WHAT THE TASK REQUIRES:
Send back the line that contains "Viewport: 1144px width, 613px" and all lines following it through the end of the data below, exactly, omitting pictures.

———

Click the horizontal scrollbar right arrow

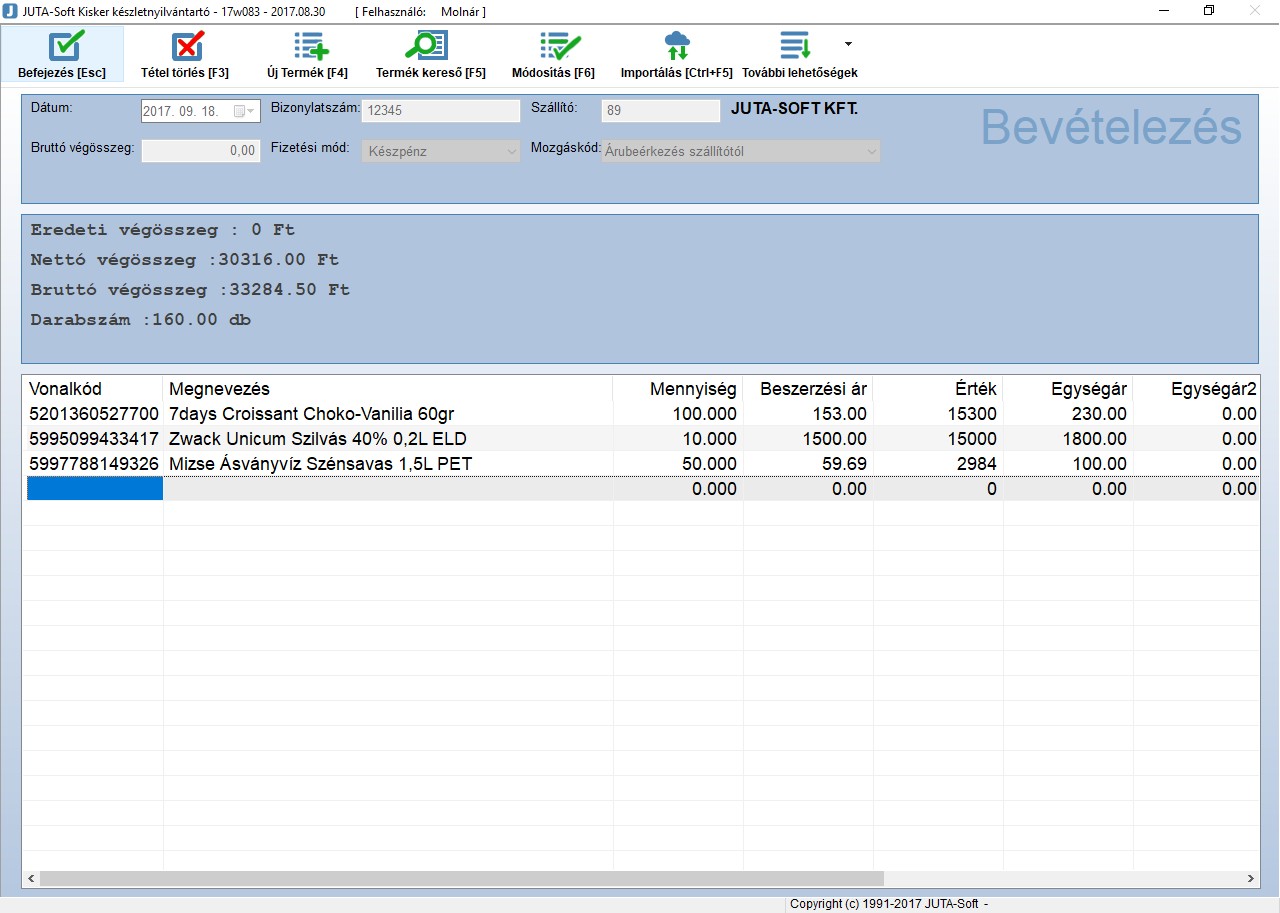[x=1250, y=878]
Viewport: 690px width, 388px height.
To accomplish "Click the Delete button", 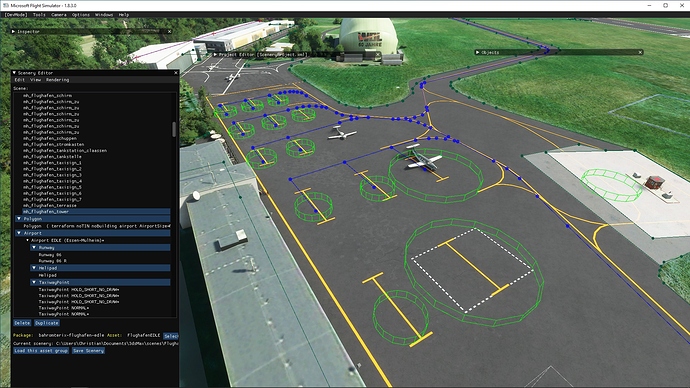I will 22,323.
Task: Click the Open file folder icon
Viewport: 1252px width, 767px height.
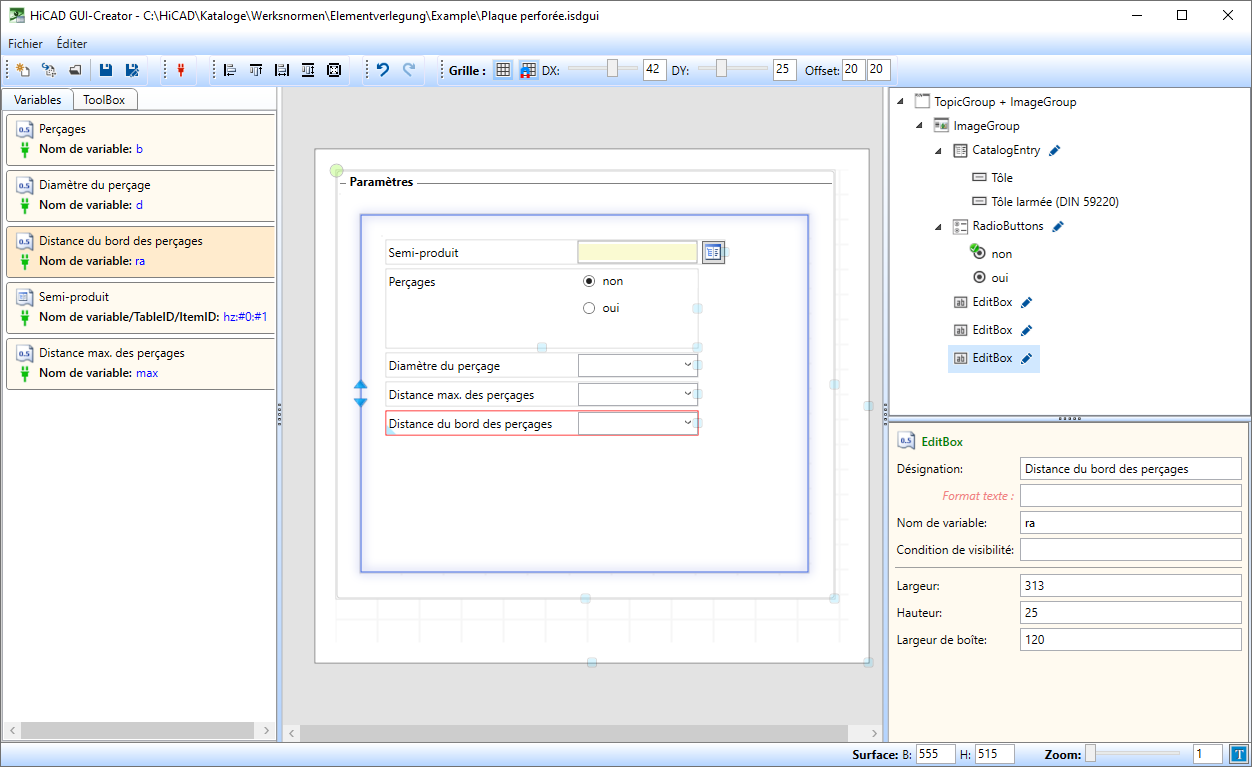Action: tap(75, 70)
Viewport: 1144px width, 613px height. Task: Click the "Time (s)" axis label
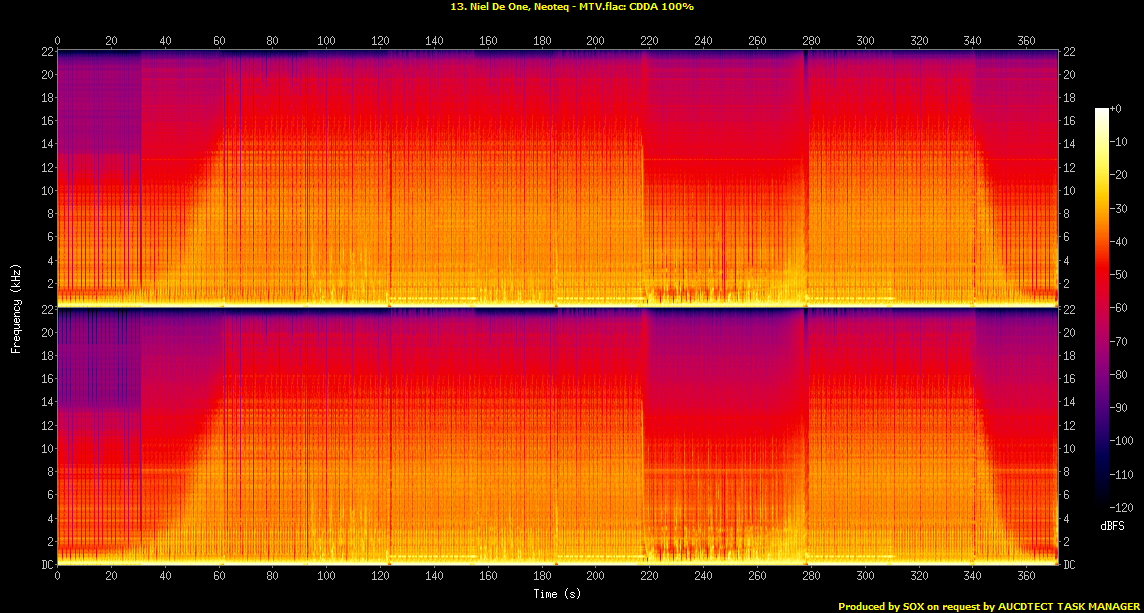pyautogui.click(x=557, y=593)
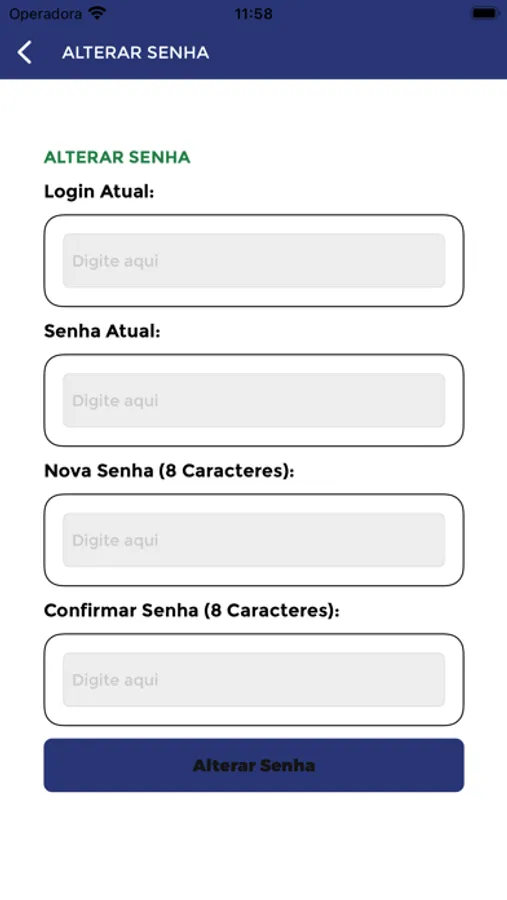Focus the Nova Senha input field
The width and height of the screenshot is (507, 900).
[x=254, y=540]
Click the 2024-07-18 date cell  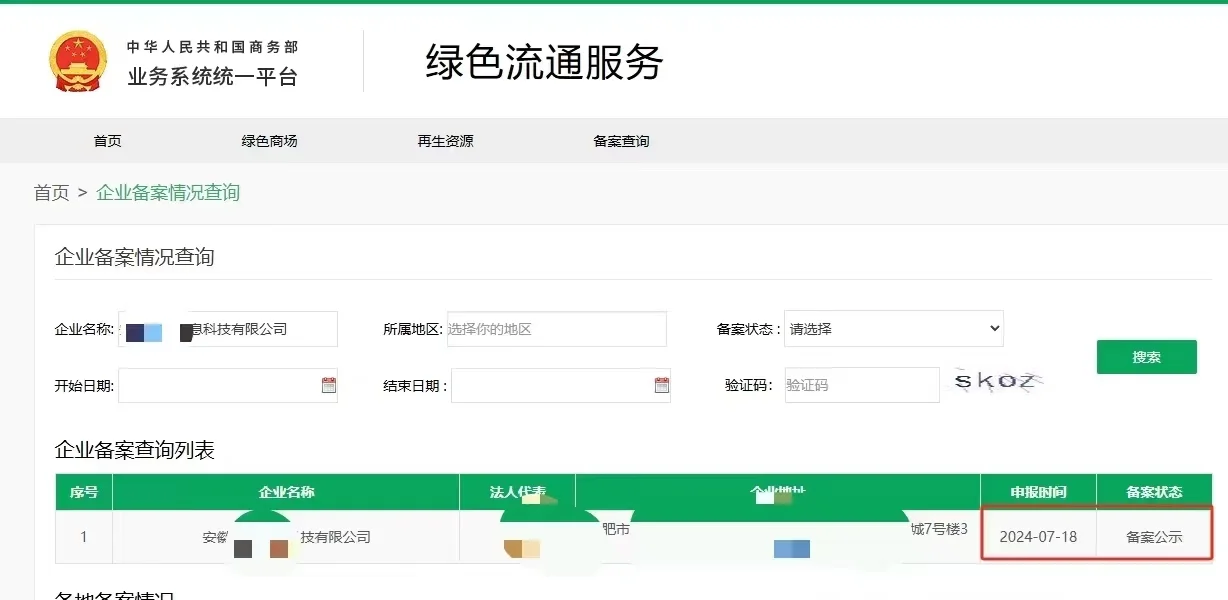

———

PROBLEM SOLUTION:
Viewport: 1144px width, 613px height. Task: Click the "Time (s)" axis label
pyautogui.click(x=557, y=593)
Focus the Nova Senha input field
The width and height of the screenshot is (507, 900).
[x=254, y=540]
Click the 2024-07-18 date cell  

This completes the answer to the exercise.